# Problem description
Take the records below and set down exactly the lines from the one with "行业新闻 (45, 175)" to the one with "2021年7月 (776, 1079)", ends included; do not copy the pictures.
....................
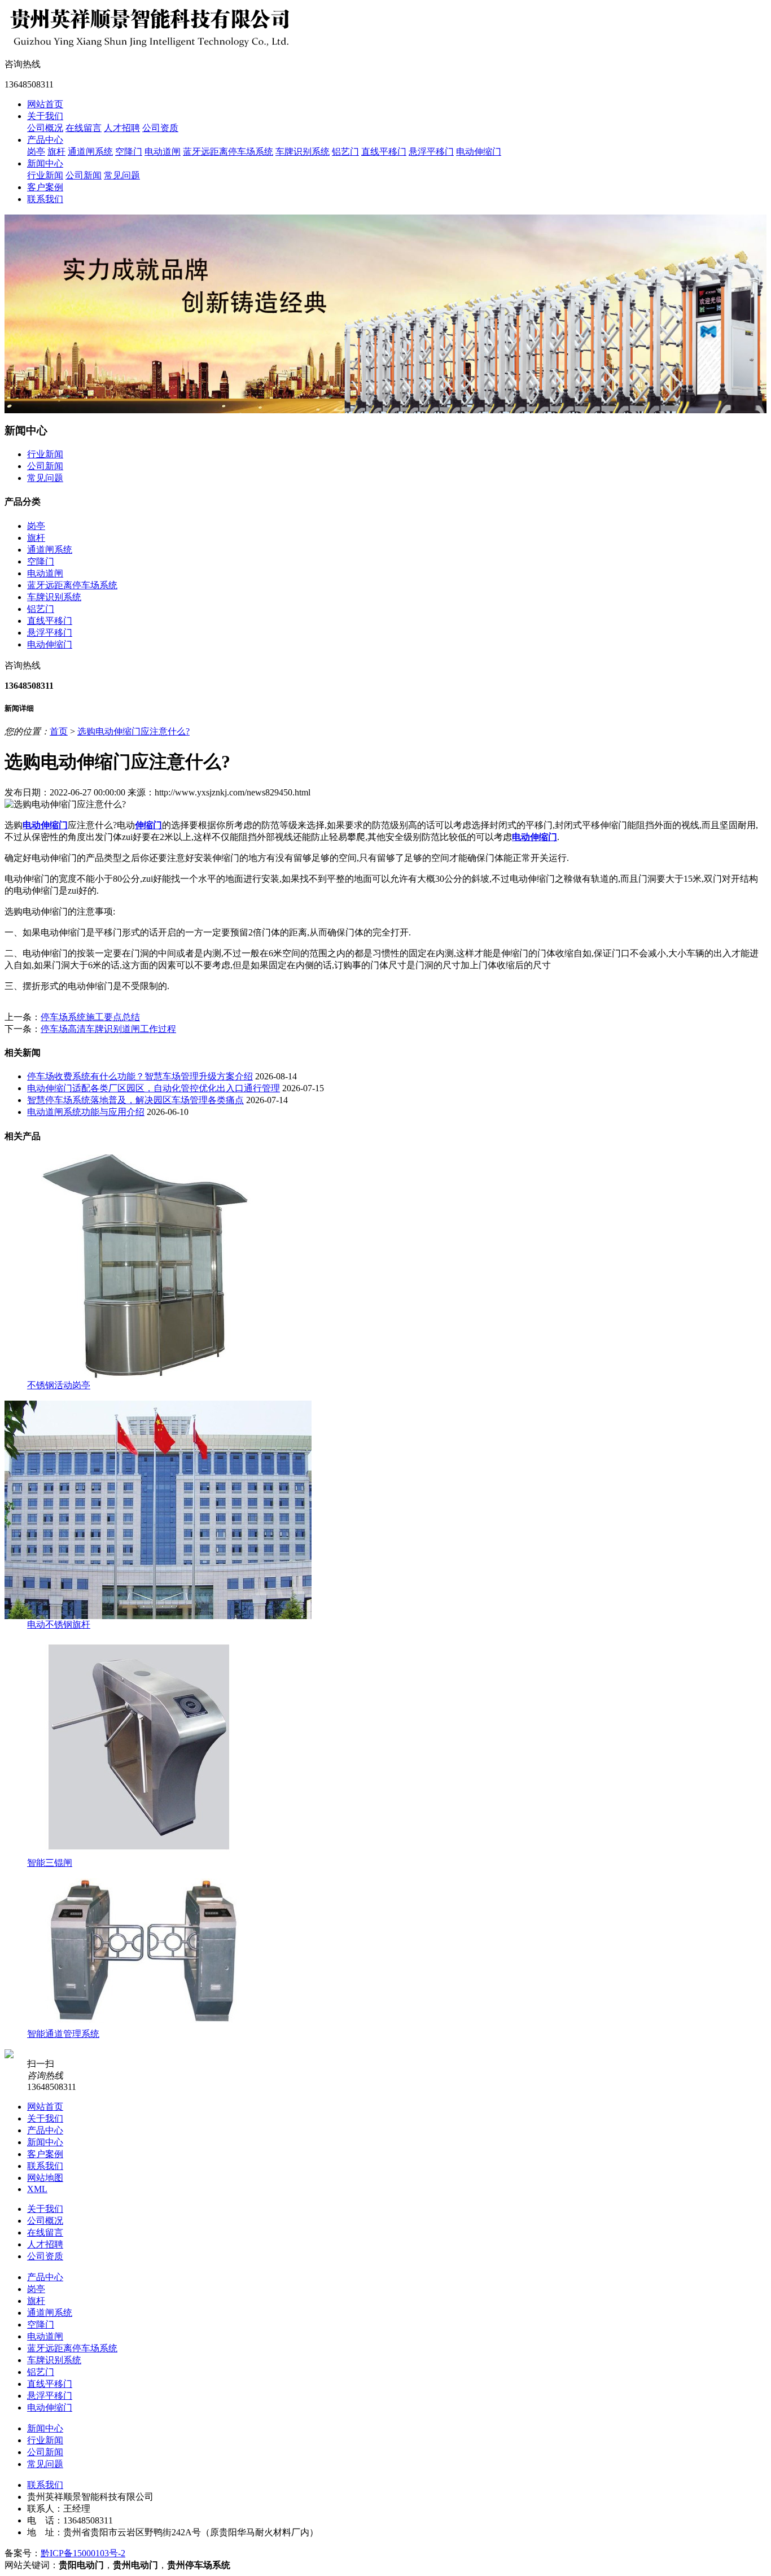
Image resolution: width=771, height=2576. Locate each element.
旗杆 (56, 151)
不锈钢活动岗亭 (58, 1385)
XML (37, 2189)
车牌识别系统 (302, 151)
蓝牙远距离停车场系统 (228, 151)
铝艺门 (345, 151)
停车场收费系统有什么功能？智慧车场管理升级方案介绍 (140, 1076)
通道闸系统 (90, 151)
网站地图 (45, 2178)
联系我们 (45, 199)
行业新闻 (45, 175)
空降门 (128, 151)
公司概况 (45, 128)
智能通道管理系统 (63, 2034)
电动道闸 (162, 151)
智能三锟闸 (49, 1863)
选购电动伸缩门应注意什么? (133, 731)
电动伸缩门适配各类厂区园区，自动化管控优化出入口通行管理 (153, 1088)
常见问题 (122, 175)
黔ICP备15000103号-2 (83, 2553)
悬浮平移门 (431, 151)
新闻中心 (45, 163)
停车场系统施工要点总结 (90, 1017)
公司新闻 (83, 175)
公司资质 (160, 128)
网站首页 (45, 104)
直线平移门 (383, 151)
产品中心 (45, 140)
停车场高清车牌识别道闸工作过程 (108, 1029)
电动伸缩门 (478, 151)
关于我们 (45, 116)
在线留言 (83, 128)
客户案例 (45, 187)
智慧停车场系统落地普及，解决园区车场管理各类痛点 (135, 1100)
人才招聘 (122, 128)
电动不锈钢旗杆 (58, 1624)
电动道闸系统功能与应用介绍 (85, 1112)
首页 (59, 731)
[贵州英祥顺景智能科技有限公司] (151, 46)
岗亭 (36, 151)
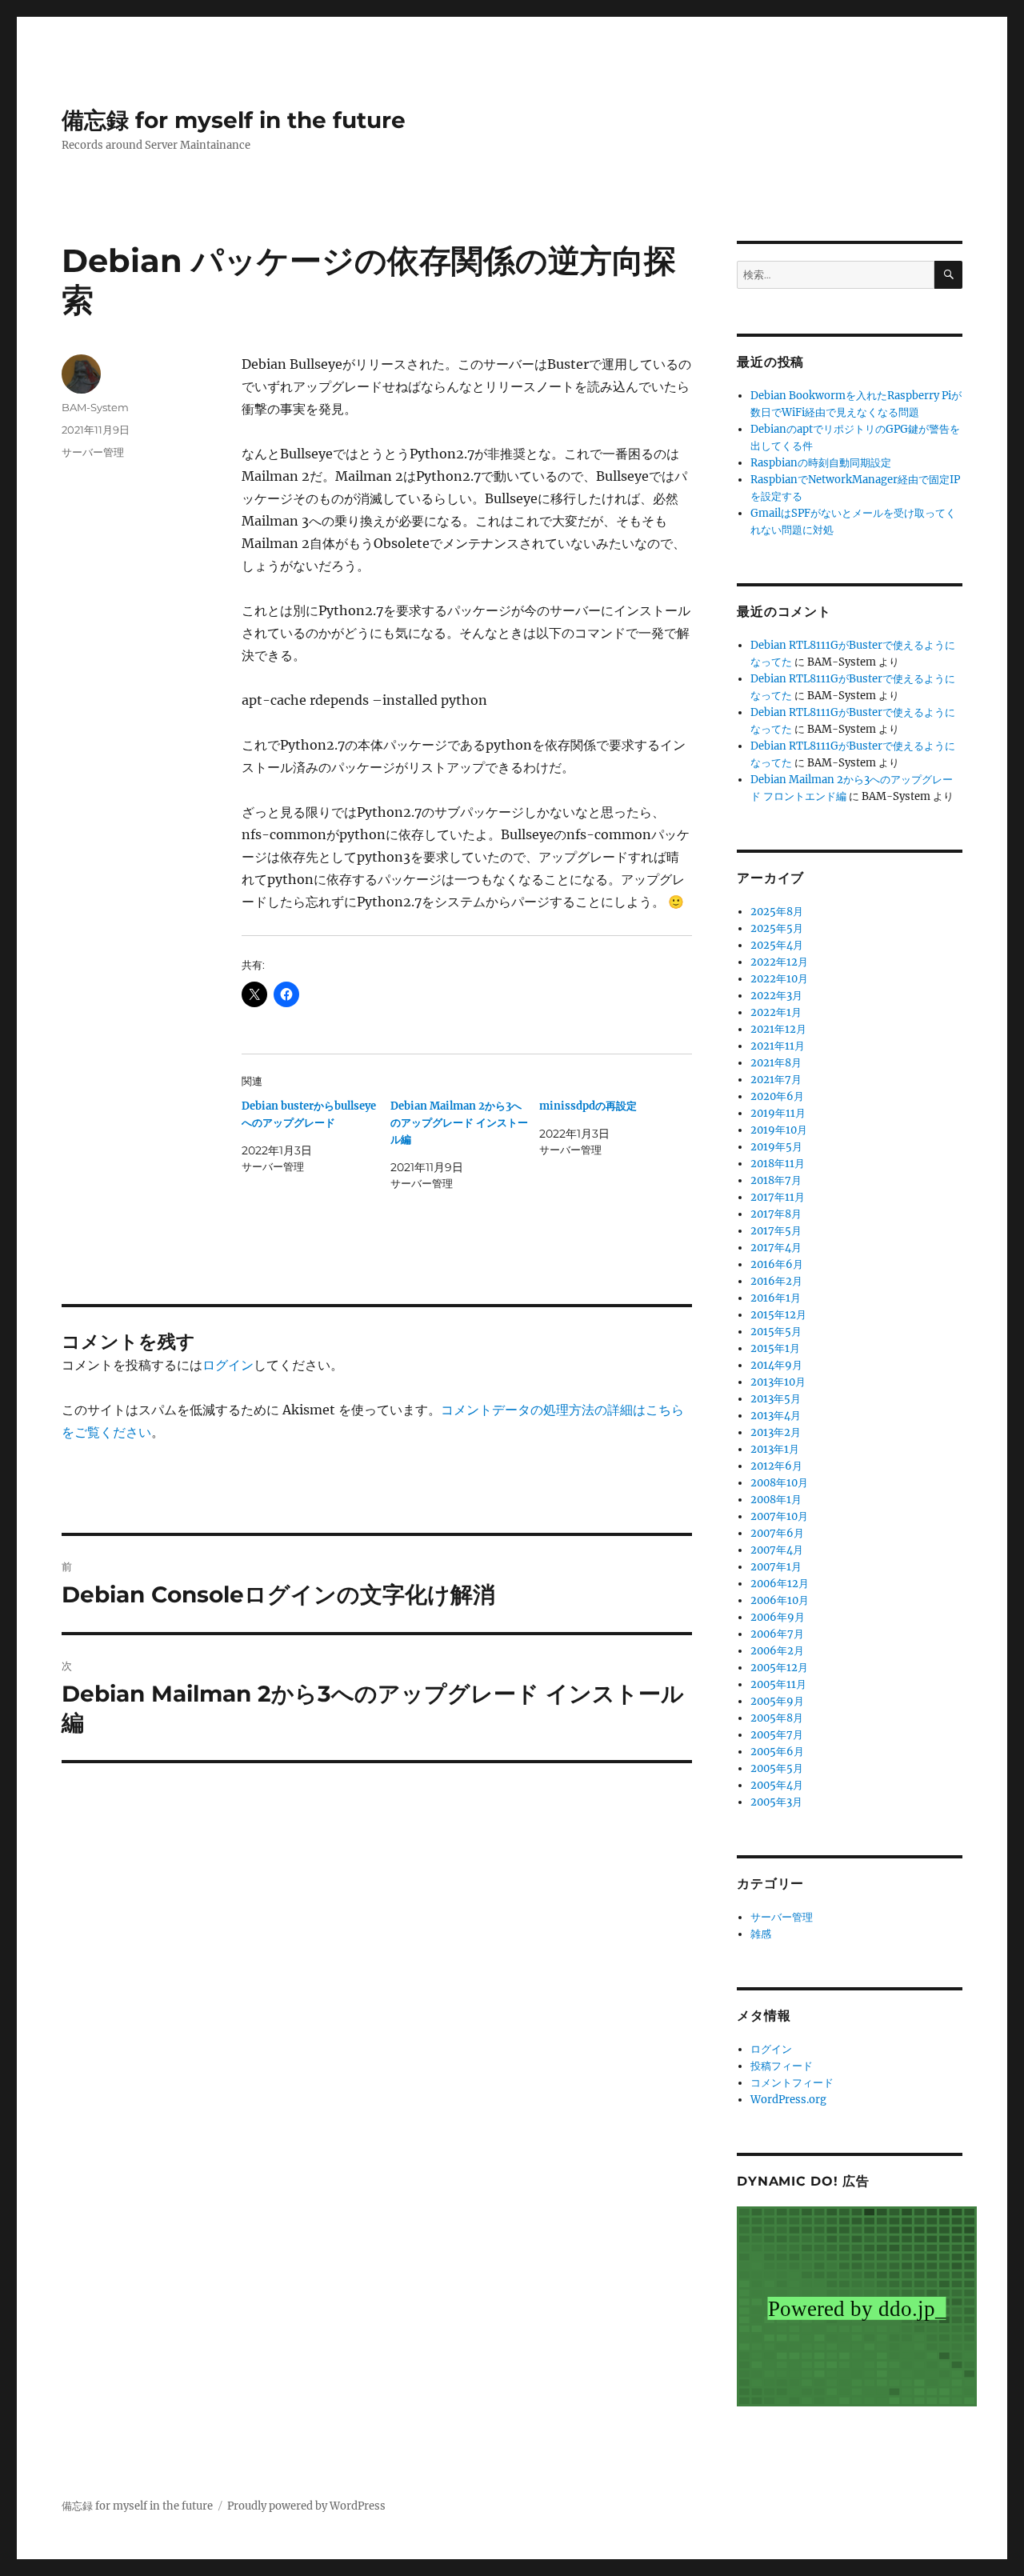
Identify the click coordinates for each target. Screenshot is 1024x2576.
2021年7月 (776, 1079)
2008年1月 (776, 1499)
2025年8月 (776, 911)
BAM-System (95, 407)
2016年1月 (775, 1298)
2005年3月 (776, 1802)
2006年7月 (777, 1634)
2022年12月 (779, 962)
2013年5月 (775, 1399)
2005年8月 (776, 1718)
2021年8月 (776, 1063)
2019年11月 (778, 1113)
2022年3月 (776, 995)
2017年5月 (776, 1231)
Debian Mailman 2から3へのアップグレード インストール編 (459, 1122)
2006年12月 (779, 1583)
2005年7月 (776, 1735)
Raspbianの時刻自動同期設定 (820, 463)
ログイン (228, 1365)
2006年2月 (777, 1651)
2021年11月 (777, 1046)
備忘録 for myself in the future (234, 120)
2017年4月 (776, 1247)
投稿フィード (781, 2066)
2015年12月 (778, 1315)
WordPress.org (788, 2099)
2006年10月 (779, 1600)
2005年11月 (778, 1684)
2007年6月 (777, 1533)
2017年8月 (776, 1214)
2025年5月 (776, 928)
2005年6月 (777, 1751)
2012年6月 (776, 1466)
....................
# Exercise output
行业新闻 (45, 175)
空降门 (128, 151)
公司概况 (45, 128)
智能通道管理系统 (63, 2034)
电动道闸 (162, 151)
智能三锟闸 (49, 1863)
选购电动伸缩门应注意什么? (133, 731)
电动伸缩门适配各类厂区园区，自动化管控优化出入口通行管理 (153, 1088)
常见问题 (122, 175)
黔ICP备15000103号-2 (83, 2553)
悬浮平移门 (431, 151)
新闻中心 (45, 163)
停车场系统施工要点总结 (90, 1017)
公司新闻 (83, 175)
公司资质 (160, 128)
网站首页 (45, 104)
直线平移门 (383, 151)
产品中心 (45, 140)
停车场高清车牌识别道闸工作过程 (108, 1029)
电动伸缩门 (478, 151)
关于我们 (45, 116)
在线留言 (83, 128)
客户案例 (45, 187)
智慧停车场系统落地普及，解决园区车场管理各类痛点 (135, 1100)
人才招聘 (122, 128)
电动不锈钢旗杆 (58, 1624)
电动道闸系统功能与应用介绍 (85, 1112)
首页 (59, 731)
[贵州英祥顺景智能科技有限公司] (151, 46)
岗亭 (36, 151)
Identify the click coordinates for each target. Screenshot is 1024x2576.
2021年7月 (776, 1079)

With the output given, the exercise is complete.